La région aquitaine, ses vignes, ses vieilles pierres, et la douceur de son climat. C'est difficile d'imaginer ici les batailles sanglantes des dernières heures de la Guerre de 100 ans.

A vous.

Chaque été depuis 35 ans, une armée de bénévoles s'y emploie. Faire revivre un des grands moments de l'histoire de la région: la bataille de Castillon. En août 1451, les Anglais occupent trois territoires en France: Calais, la Normandie et l'Aquitaine. Chaque soir de spectacle, le Sud-Ouest de la France est reconquis Le 17 juillet 1453, à Castillon, l'armée du roi de France, grâce à la puissance de feu de ses canons, met en déroute en quelques heures les Anglais.

300 acteurs, 50 cavaliers, une centaine d'animaux, en son et lumière est un grand moment de ferveur populaire. Le spéctalé rassemblé plusieurs générations dé bénévoles de tous les villages alentours, jusqu'à 100 km à la ronde. Jean-Claude tient un des rôles principaux du spectacle. Depuis 4 ans, il est le moine en chef du monastère.

Tout se passe bien, il y a encore des petits calages encore. Dans les moines, il y a des nouveaux qui ne savent pas où se placer. Mais cela se passe bien.

Jean-Claude n'est pas un professionnel. Tous les étés, ce jeune retraité natif du pays partage son temps entre le spectacle et la vigne, sa nouvelle passion.

On est toujours du côté du soleil levant. Je laisse les feuilles derrière, soleil couchant.

Chaque année, il tire 1.000 bouteilles de son hectare de vigne.

C'est beaucoup de plaisir, de passion, de travail. Quelle satisfaction à la fin.

Rien ne destinait Jean-Claude à devenir comédien. Cet ancien artisan glacier n'a jamais pris de cours de théâtre. C'est au fil des représentations qu'il a réussi à incarner son personnage.

Enfiler ce costume, c'est comme un sportif qui s'habille, un kimono, il y a quelque chose qui se passe, on est dans le personnage.

Si vous pouvez monter, on utilise tout le plateau.

Eric est le metteur en scène du spectacle. Depuis le printemps, il dirige ces comédiens bénévoles. Cet après-midi, répétitions.

On tourne.

Il veille à la bonne humeur du groupe avec Jean-Luc, son assistant. Il connaît chacun des comédiens. Il admire le savoir-faire de Jacky: atteler les boeufs comme au Moyen-âge.

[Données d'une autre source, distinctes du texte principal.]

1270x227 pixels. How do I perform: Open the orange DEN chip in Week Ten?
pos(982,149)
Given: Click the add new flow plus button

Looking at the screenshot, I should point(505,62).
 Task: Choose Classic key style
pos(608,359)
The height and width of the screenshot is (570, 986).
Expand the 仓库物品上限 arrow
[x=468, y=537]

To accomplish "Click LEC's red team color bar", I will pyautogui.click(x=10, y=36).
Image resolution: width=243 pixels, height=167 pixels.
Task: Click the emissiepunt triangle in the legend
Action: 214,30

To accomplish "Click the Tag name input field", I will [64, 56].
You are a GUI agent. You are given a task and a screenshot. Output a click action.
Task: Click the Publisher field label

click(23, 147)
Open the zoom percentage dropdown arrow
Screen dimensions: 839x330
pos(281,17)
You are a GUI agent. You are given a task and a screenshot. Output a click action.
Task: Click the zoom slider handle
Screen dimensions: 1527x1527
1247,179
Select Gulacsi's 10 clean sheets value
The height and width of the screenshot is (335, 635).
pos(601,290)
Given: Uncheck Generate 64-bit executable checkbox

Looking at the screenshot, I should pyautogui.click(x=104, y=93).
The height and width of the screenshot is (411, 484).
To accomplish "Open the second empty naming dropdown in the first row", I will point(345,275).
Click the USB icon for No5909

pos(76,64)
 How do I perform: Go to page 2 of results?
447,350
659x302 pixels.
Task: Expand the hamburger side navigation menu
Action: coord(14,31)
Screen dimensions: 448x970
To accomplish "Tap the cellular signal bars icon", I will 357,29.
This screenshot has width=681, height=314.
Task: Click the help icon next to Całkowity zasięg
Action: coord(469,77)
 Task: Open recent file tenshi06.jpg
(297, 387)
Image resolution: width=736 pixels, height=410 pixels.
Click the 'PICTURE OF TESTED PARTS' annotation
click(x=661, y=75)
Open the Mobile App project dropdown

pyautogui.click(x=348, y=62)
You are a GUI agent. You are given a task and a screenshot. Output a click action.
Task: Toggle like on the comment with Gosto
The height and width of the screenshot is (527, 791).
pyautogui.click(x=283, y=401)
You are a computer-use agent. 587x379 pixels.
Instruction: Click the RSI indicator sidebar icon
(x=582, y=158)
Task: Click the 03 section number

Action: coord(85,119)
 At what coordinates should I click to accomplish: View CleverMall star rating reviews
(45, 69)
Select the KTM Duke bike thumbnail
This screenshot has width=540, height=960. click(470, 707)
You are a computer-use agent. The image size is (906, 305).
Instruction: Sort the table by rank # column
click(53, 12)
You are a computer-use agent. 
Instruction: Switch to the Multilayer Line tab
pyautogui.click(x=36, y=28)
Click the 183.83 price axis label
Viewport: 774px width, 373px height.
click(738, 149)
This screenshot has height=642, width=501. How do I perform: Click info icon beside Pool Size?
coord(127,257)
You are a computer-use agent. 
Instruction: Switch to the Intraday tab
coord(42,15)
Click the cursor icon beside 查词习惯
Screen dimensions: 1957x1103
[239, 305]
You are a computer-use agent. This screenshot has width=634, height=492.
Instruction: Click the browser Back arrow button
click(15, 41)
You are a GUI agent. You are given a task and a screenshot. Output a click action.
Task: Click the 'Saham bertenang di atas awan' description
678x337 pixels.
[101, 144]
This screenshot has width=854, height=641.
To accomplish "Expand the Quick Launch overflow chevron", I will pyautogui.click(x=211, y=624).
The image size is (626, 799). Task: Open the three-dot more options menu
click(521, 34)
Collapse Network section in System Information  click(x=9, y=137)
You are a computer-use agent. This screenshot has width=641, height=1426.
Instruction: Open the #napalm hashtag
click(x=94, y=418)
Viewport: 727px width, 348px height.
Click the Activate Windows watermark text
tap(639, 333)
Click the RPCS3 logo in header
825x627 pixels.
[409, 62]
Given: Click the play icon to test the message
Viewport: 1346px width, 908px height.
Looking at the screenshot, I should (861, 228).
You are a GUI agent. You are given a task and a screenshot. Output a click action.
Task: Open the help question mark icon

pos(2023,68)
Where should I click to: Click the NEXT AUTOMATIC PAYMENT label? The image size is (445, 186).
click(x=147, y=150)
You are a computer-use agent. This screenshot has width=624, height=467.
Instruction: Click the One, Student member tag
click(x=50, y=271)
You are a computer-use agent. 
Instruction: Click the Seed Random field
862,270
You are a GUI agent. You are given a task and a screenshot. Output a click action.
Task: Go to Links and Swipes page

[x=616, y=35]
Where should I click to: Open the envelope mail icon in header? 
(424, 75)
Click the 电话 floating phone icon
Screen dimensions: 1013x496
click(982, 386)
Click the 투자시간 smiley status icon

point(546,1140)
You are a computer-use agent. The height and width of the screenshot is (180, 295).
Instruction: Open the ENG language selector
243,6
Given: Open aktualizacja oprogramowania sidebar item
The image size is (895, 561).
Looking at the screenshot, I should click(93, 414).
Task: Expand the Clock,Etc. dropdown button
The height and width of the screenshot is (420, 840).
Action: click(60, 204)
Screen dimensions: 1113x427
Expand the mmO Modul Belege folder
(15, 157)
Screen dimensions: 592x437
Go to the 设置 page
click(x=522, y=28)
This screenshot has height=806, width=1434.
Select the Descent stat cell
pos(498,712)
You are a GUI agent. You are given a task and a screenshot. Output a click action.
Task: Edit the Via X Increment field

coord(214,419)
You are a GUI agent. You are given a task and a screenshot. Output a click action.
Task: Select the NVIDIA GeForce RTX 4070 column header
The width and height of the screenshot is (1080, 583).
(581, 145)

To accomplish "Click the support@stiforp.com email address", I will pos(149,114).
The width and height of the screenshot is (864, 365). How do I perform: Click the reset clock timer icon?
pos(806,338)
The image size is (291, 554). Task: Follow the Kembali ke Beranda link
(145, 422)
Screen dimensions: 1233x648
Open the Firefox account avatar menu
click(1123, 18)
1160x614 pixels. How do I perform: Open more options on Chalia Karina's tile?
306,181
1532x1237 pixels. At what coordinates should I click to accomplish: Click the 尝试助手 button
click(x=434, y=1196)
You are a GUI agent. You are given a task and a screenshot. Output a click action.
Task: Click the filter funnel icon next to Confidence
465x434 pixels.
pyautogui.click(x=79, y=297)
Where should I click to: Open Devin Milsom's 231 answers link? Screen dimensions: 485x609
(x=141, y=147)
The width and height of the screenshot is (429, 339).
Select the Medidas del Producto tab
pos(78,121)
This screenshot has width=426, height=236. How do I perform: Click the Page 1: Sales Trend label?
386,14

Le fait d'avoir d'autres animaux que les chevaux sur le spectacle, cela ouvre la sensibilité du public à d'autres choses.

Pour capter l'attention du public durant les 2 heures de spectacle, Eric a une façon bien à lui d'organiser l'espasce scénique.

Entre les premiers rangs et les acteurs, il y a moins de 10 mètres. A l'époque où on a travaillé ce spectacle, c'était totalement novateur. Cela a obligé les acteurs a la vraisemblance. Si on est mauvais, cela se voit de suite.

A Castillon, les animaux ont appris eux aussi a jouer. Chaque soir, sur scène, ils assurent une partie du spectacle.